On pourrait dire toutefois que l'explication en elle-même n'indique en fait peut-être pas une limitation arbitraire de principe. La tendance centripète explicative peut tout aussi bien s'ouvrir à l'immensité spatiale et temporelle. Un phénomène passif et déterminé peut très bien être conçu comme étant déterminé par tout ce qui est et fut dans l'univers. On ne comprendrait donc toujours guère en quoi une conception linéaire de la causalité impliquerait une fermeture de la perspective. Pourtant, le fait même de se focaliser sur l'être-déterminé d'une chose, c'est en soi fermer la perspective. L'idée d'une détermination multiple mais à chaque fois linéaire implique celle d'enveloppement. Ce qui enveloppe doit être borné, par définition, ceci possède une enveloppe, des contours déterminés. Au sein d'un espace illimité, ce qui enveloppe discrimine donc : ce qui sera hors enveloppe est le non-significatif.

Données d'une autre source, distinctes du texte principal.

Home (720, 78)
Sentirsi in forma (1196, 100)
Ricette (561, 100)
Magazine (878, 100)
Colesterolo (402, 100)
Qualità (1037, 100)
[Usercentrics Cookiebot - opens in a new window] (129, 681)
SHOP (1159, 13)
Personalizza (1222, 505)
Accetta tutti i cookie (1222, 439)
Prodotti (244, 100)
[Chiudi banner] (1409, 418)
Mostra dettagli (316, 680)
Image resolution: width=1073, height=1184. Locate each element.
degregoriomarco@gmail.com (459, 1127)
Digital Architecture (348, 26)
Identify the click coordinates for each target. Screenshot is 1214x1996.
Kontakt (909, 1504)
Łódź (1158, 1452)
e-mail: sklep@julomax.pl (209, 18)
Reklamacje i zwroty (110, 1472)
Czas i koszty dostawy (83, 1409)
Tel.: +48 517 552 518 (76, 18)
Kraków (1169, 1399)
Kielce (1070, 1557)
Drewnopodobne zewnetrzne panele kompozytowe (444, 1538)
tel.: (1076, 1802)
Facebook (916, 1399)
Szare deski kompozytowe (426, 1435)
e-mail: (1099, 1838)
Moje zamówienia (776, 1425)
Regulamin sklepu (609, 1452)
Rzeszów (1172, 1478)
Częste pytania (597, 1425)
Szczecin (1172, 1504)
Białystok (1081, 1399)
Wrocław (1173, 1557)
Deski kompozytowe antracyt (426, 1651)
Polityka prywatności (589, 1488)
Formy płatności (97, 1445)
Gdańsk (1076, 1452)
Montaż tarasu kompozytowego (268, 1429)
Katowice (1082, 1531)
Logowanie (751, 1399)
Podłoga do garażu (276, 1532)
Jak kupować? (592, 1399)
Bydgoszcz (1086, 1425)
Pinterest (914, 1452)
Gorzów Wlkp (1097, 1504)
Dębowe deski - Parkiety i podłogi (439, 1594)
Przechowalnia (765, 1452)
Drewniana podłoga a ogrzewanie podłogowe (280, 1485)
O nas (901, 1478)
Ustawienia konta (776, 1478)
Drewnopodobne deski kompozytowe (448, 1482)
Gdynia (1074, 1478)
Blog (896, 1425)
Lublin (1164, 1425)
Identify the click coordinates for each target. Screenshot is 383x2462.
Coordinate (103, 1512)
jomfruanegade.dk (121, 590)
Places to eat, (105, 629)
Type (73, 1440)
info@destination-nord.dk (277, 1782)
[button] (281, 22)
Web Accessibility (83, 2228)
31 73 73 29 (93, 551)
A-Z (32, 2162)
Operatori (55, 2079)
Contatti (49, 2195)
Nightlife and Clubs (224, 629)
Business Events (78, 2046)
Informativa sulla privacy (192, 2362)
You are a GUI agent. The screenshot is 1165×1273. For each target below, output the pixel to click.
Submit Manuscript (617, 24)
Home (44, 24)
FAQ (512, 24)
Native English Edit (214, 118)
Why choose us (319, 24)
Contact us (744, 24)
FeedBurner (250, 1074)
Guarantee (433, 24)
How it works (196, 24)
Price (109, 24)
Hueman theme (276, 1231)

Ainsi certaines bornes contingentes, déterminées par une limitation humaine, trop humaine, trouveront un fondement logique, quoique fragile. L'explication, la causalité linéaire ferment la perspective : par elle, ce qui est visible là-devant sera élucidé par un environnant donné dont les contours ne sont pas fonction d'une nécessité fondée sur les choses mêmes.
Il serait intéressant de constituer une méthode dont le point de départ serait la puissance d'affecter de la chose. De ce fait, l'ouverture de l'espace et la continuité du temps seraient posées. L'action de la chose affirmerait son prolongement indéfini, précisément en tant qu'action. Sa passivité à son tour, cela serait reconnu, exclurait l'idée même d'une non-significativité de tels ou tels étants lointains, puisque cette passivité ne serait comprise que conjointement à ladite activité indéfiniment prolongée. Cela ouvrirait, au sens strict, la perspective. Une causalité circulaire serait développée systématiquement, élucidant les rapports de toutes les choses entre elles, des plus proches, des plus semblables, aux plus lointaines et aux plus différentes.
Un tel programme de travail réjouirait un certain démon laplacien. Et encore, est-ce seulement suffisant ?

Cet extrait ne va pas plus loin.